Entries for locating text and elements
....

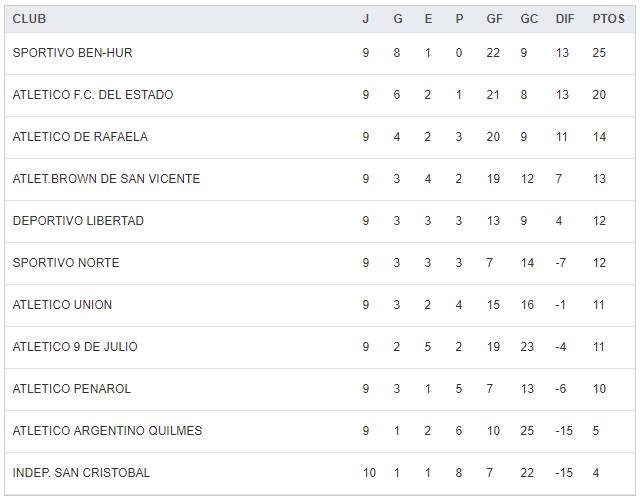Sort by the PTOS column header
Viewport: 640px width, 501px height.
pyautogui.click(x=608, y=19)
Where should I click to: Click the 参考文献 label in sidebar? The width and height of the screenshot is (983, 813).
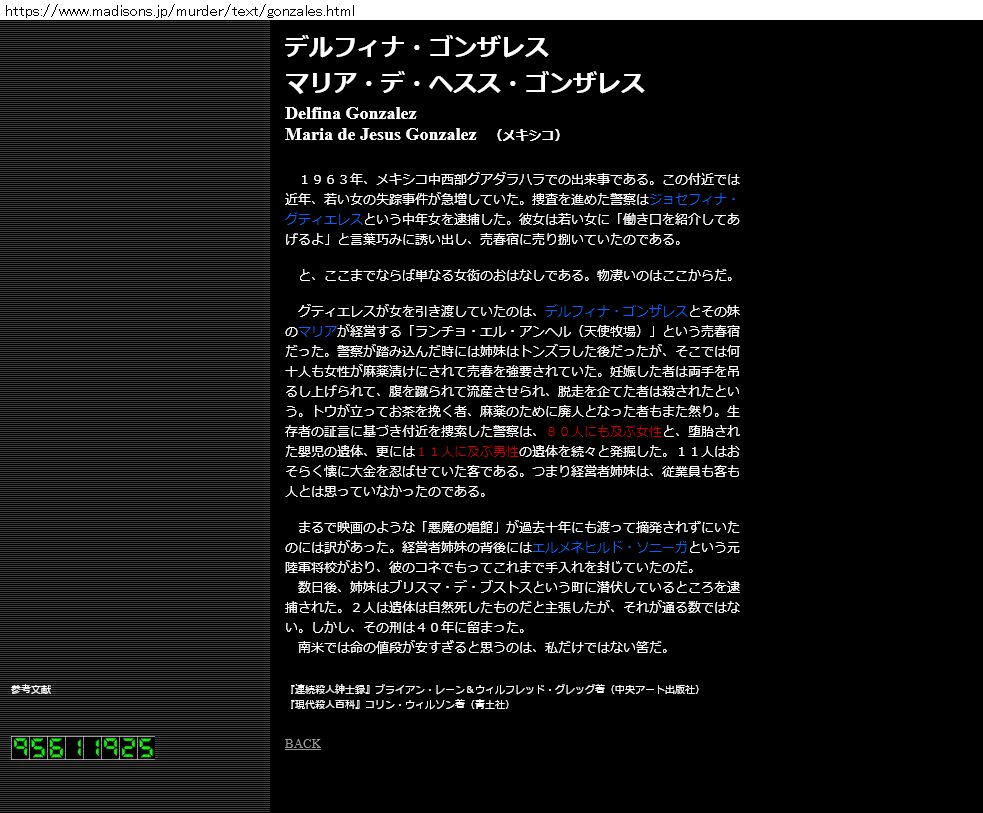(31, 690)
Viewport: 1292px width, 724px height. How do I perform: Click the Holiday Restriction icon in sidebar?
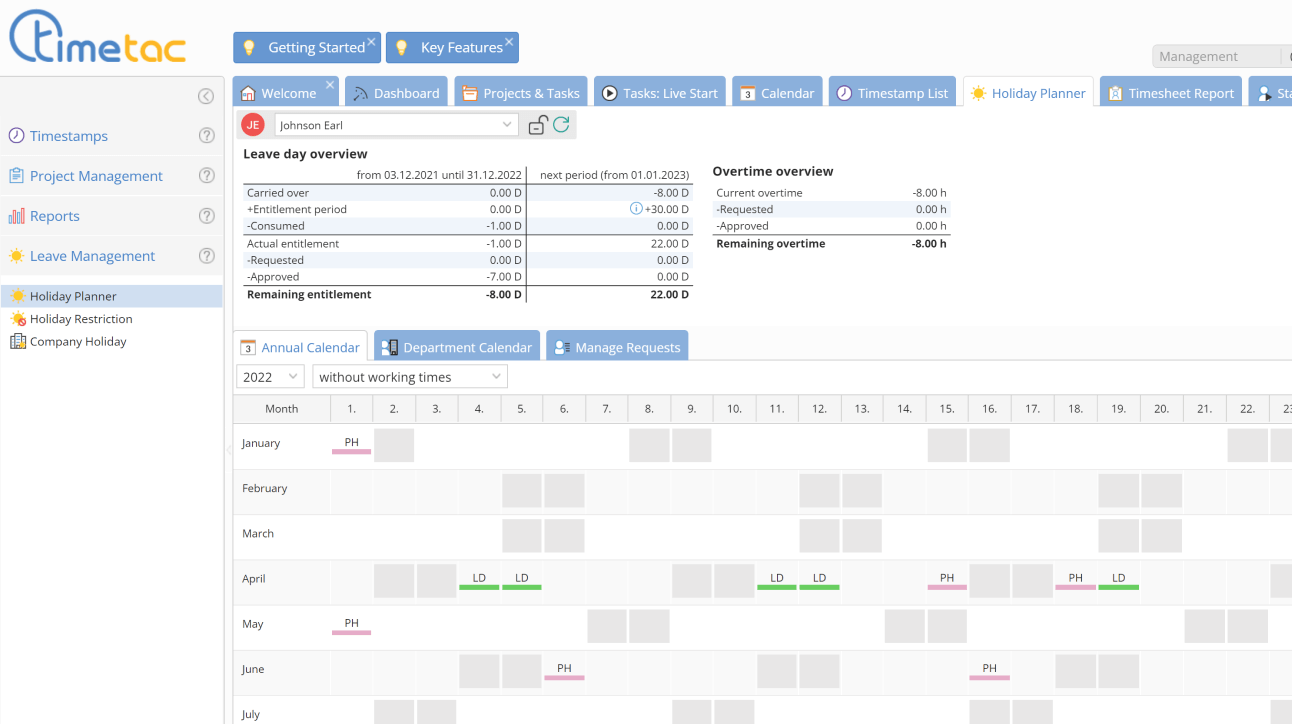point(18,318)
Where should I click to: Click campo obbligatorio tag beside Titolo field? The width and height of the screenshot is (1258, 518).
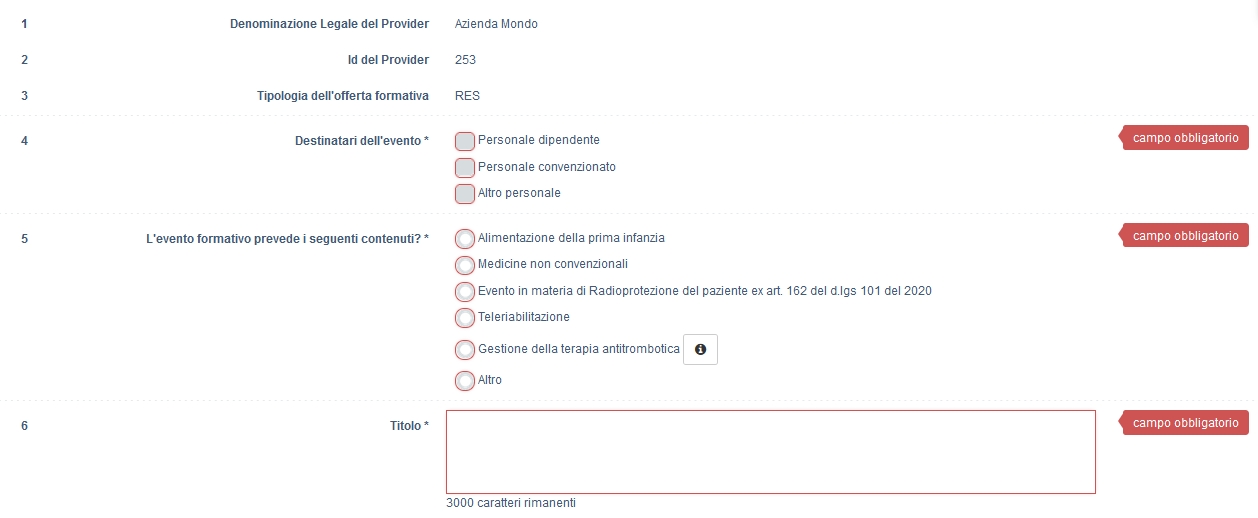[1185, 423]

....

### Written problem
Quote every line of the material above word for word, leaving out the pictures.

### In response
Sort by the PTOS column header
Viewport: 640px width, 501px height.
pyautogui.click(x=608, y=19)
Where should I click to: Click the 参考文献 label in sidebar? The width and height of the screenshot is (983, 813).
(31, 690)
Viewport: 1292px width, 724px height. How do I perform: Click the Holiday Restriction icon in sidebar?
point(18,318)
Where should I click to: Click campo obbligatorio tag beside Titolo field? The width and height of the screenshot is (1258, 518).
[1185, 423]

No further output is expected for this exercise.